Tonight’s subject: ALIENS.

It’s topical, after all.

To get you in the mood, here’s a rip of an old Sightings video, which is absolutely perfect right down to the boldly plain “Feature Presentation” intro. Remember that one?

(Paramount used to slap it on EVERYTHING. It got to the point where I’d hum that little theme all day long.)

Sightings was awesome. While never managing the production value or eerie ambiance of Unsolved Mysteries (which Sightings was clearly built to resemble), it had the advantage of dealing with spooky stuff 100% of the time. No “Lost Loves” segments, here!

Often enough, the show favored entertainment over legitimacy, allowing people who were so obviously lying to tell their stories, and sometimes even crafting reenactments of their tales. As a kid, I ate it up.

I didn’t grow up only half-believing these stories. I was all-in. I may have approached ghost and monster stuff with some skepticism, but I absolutely believed in UFOs, and can hardly remember even one alien story that I didn’t take at face value.
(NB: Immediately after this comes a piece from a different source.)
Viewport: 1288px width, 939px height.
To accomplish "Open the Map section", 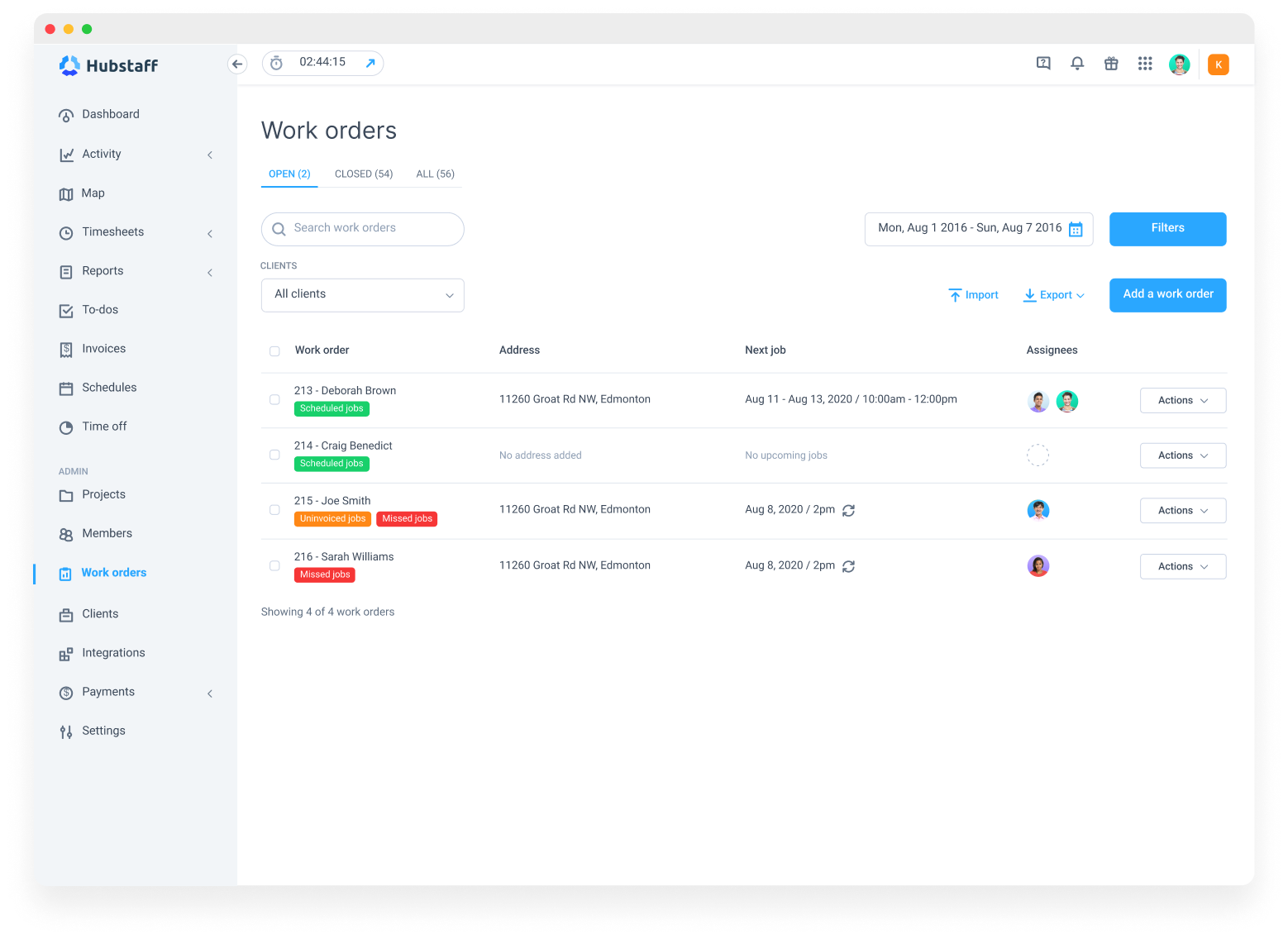I will coord(93,193).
Even if I’ve since been forced to confront the very real possibility that most of them were bullshit, I still love extraterrestrial exposés. At any given time, we have six or seven of them on our DVR. They’re great for those nights when we want something spooky, but never screaming.

So, tonight’s questions:

1) Do you (or did you) believe that people have seen, been in contact with, or even been abducted by aliens?
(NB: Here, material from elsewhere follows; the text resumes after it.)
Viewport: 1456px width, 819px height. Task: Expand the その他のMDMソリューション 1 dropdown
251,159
2) Any childhood memories of the space alien craze? How did it affect you? (Me personally, I’ll never forget the time I let my imagination get carried away and actually called 911 to report a sighting of what I now realize was just a helicopter.)

3) Did any particular alien story/movie/whatever really “shake your foundation” way back when? (I still can’t deal with the flashback scene from Fire in the Sky, for instance.)

Answer one or all, or just run with the topic of aliens and talk about whatever!